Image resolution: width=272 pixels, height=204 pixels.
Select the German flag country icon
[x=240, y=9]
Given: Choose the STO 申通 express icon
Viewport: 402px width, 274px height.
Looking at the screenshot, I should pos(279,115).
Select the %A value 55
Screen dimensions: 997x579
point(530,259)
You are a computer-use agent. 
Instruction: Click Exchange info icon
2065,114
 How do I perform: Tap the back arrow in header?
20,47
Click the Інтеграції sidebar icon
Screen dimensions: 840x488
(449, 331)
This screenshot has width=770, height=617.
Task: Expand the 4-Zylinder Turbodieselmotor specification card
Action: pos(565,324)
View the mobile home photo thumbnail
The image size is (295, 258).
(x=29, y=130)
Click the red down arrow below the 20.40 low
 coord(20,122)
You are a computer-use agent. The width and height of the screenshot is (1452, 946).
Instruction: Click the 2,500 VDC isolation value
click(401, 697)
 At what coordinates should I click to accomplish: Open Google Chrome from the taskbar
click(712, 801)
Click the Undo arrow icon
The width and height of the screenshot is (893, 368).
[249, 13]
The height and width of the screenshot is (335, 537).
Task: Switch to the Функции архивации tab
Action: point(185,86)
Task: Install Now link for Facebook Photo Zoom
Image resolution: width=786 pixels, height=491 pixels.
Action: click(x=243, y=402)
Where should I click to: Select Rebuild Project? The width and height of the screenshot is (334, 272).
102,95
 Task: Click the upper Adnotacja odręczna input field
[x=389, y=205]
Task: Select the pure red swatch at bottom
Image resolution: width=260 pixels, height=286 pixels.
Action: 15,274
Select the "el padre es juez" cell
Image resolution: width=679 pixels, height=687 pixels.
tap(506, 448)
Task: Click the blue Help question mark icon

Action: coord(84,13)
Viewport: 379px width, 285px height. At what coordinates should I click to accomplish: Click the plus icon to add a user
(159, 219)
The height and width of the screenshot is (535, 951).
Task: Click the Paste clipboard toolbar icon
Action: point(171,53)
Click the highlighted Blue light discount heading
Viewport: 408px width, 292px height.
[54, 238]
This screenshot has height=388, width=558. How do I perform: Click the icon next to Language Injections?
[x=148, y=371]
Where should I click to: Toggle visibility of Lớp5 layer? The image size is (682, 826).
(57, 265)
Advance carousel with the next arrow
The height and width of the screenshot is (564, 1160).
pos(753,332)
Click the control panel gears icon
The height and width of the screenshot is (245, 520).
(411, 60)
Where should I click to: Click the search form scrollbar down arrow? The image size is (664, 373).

:: REQUIREMENT ::
Present every line of the data above as a numbered list, omitting any blank lines.

:: RESULT FOR THIS TASK ::
1. Image resolution: width=272 pixels, height=204 pixels.
2. Select the German flag country icon
3. [x=240, y=9]
4. Given: Choose the STO 申通 express icon
5. Viewport: 402px width, 274px height.
6. Looking at the screenshot, I should pos(279,115).
7. Select the %A value 55
8. Screen dimensions: 997x579
9. point(530,259)
10. You are a computer-use agent. 
11. Instruction: Click Exchange info icon
12. 2065,114
13.  How do I perform: Tap the back arrow in header?
14. 20,47
15. Click the Інтеграції sidebar icon
16. Screen dimensions: 840x488
17. (449, 331)
18. This screenshot has width=770, height=617.
19. Task: Expand the 4-Zylinder Turbodieselmotor specification card
20. Action: pos(565,324)
21. View the mobile home photo thumbnail
22. The image size is (295, 258).
23. (x=29, y=130)
24. Click the red down arrow below the 20.40 low
25.  coord(20,122)
26. You are a computer-use agent. The width and height of the screenshot is (1452, 946).
27. Instruction: Click the 2,500 VDC isolation value
28. click(401, 697)
29.  At what coordinates should I click to accomplish: Open Google Chrome from the taskbar
30. click(712, 801)
31. Click the Undo arrow icon
32. The width and height of the screenshot is (893, 368).
33. [249, 13]
34. The height and width of the screenshot is (335, 537).
35. Task: Switch to the Функции архивации tab
36. Action: point(185,86)
37. Task: Install Now link for Facebook Photo Zoom
38. Image resolution: width=786 pixels, height=491 pixels.
39. Action: click(x=243, y=402)
40. Where should I click to: Select Rebuild Project? The width and height of the screenshot is (334, 272).
41. 102,95
42.  Task: Click the upper Adnotacja odręczna input field
43. [x=389, y=205]
44. Task: Select the pure red swatch at bottom
45. Image resolution: width=260 pixels, height=286 pixels.
46. Action: 15,274
47. Select the "el padre es juez" cell
48. Image resolution: width=679 pixels, height=687 pixels.
49. tap(506, 448)
50. Task: Click the blue Help question mark icon
51. Action: coord(84,13)
52. Viewport: 379px width, 285px height. At what coordinates should I click to accomplish: Click the plus icon to add a user
53. (159, 219)
54. The height and width of the screenshot is (535, 951).
55. Task: Click the Paste clipboard toolbar icon
56. Action: point(171,53)
57. Click the highlighted Blue light discount heading
58. Viewport: 408px width, 292px height.
59. [54, 238]
60. This screenshot has height=388, width=558. How do I perform: Click the icon next to Language Injections?
61. [x=148, y=371]
62. Where should I click to: Toggle visibility of Lớp5 layer? The image size is (682, 826).
63. (57, 265)
64. Advance carousel with the next arrow
65. The height and width of the screenshot is (564, 1160).
66. pos(753,332)
67. Click the control panel gears icon
68. The height and width of the screenshot is (245, 520).
69. (411, 60)
70. Where should I click to: Click the search form scrollbar down arrow? The image size is (664, 373).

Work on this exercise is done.